| Data excerpts |

*** Begin section ***

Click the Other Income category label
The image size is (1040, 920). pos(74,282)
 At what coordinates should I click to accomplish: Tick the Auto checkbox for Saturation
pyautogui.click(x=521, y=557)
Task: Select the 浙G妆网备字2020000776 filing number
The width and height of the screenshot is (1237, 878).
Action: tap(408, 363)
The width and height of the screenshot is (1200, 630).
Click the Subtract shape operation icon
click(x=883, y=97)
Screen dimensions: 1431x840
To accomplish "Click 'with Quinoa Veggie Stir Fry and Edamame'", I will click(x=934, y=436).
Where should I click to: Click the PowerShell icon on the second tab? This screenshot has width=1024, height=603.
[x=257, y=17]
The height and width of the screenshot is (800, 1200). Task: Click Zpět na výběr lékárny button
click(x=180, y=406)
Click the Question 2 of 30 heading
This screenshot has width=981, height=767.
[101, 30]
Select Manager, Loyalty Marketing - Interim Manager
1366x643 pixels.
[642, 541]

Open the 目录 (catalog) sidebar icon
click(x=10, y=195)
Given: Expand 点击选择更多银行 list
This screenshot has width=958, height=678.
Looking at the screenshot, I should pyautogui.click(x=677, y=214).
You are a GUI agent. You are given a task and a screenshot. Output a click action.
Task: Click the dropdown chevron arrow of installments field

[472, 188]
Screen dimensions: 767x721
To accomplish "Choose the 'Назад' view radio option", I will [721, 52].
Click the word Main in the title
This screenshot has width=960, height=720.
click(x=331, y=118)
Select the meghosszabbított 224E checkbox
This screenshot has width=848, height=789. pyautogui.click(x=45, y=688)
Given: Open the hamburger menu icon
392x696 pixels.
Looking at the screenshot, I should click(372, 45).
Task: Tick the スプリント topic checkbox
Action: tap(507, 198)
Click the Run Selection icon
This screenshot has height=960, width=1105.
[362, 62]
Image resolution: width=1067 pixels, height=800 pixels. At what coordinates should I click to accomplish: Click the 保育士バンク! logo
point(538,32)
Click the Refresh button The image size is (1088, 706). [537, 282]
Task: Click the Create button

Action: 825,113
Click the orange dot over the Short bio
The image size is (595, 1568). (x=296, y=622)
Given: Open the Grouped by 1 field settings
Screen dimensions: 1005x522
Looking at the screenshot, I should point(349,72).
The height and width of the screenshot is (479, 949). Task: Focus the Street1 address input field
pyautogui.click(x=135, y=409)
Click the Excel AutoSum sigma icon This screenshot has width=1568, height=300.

*** End section ***

| WHAT NEEDS TO BE DONE |
All of the data is to be transcribed exactly as written.

| SOLUTION TO THIS EXERCISE |
Click the Other Income category label
The image size is (1040, 920). pos(74,282)
 At what coordinates should I click to accomplish: Tick the Auto checkbox for Saturation
pyautogui.click(x=521, y=557)
Task: Select the 浙G妆网备字2020000776 filing number
The width and height of the screenshot is (1237, 878).
Action: tap(408, 363)
The width and height of the screenshot is (1200, 630).
Click the Subtract shape operation icon
click(x=883, y=97)
Screen dimensions: 1431x840
To accomplish "Click 'with Quinoa Veggie Stir Fry and Edamame'", I will click(x=934, y=436).
Where should I click to: Click the PowerShell icon on the second tab? This screenshot has width=1024, height=603.
[x=257, y=17]
The height and width of the screenshot is (800, 1200). Task: Click Zpět na výběr lékárny button
click(x=180, y=406)
Click the Question 2 of 30 heading
This screenshot has width=981, height=767.
[101, 30]
Select Manager, Loyalty Marketing - Interim Manager
1366x643 pixels.
[642, 541]

Open the 目录 (catalog) sidebar icon
click(x=10, y=195)
Given: Expand 点击选择更多银行 list
This screenshot has width=958, height=678.
Looking at the screenshot, I should pyautogui.click(x=677, y=214).
You are a GUI agent. You are given a task and a screenshot. Output a click action.
Task: Click the dropdown chevron arrow of installments field

[472, 188]
Screen dimensions: 767x721
To accomplish "Choose the 'Назад' view radio option", I will [721, 52].
Click the word Main in the title
This screenshot has width=960, height=720.
click(x=331, y=118)
Select the meghosszabbított 224E checkbox
This screenshot has width=848, height=789. pyautogui.click(x=45, y=688)
Given: Open the hamburger menu icon
392x696 pixels.
Looking at the screenshot, I should click(372, 45).
Task: Tick the スプリント topic checkbox
Action: tap(507, 198)
Click the Run Selection icon
This screenshot has height=960, width=1105.
[362, 62]
Image resolution: width=1067 pixels, height=800 pixels. At what coordinates should I click to accomplish: Click the 保育士バンク! logo
point(538,32)
Click the Refresh button The image size is (1088, 706). [537, 282]
Task: Click the Create button

Action: 825,113
Click the orange dot over the Short bio
The image size is (595, 1568). (x=296, y=622)
Given: Open the Grouped by 1 field settings
Screen dimensions: 1005x522
Looking at the screenshot, I should point(349,72).
The height and width of the screenshot is (479, 949). Task: Focus the Street1 address input field
pyautogui.click(x=135, y=409)
Click the Excel AutoSum sigma icon This screenshot has width=1568, height=300.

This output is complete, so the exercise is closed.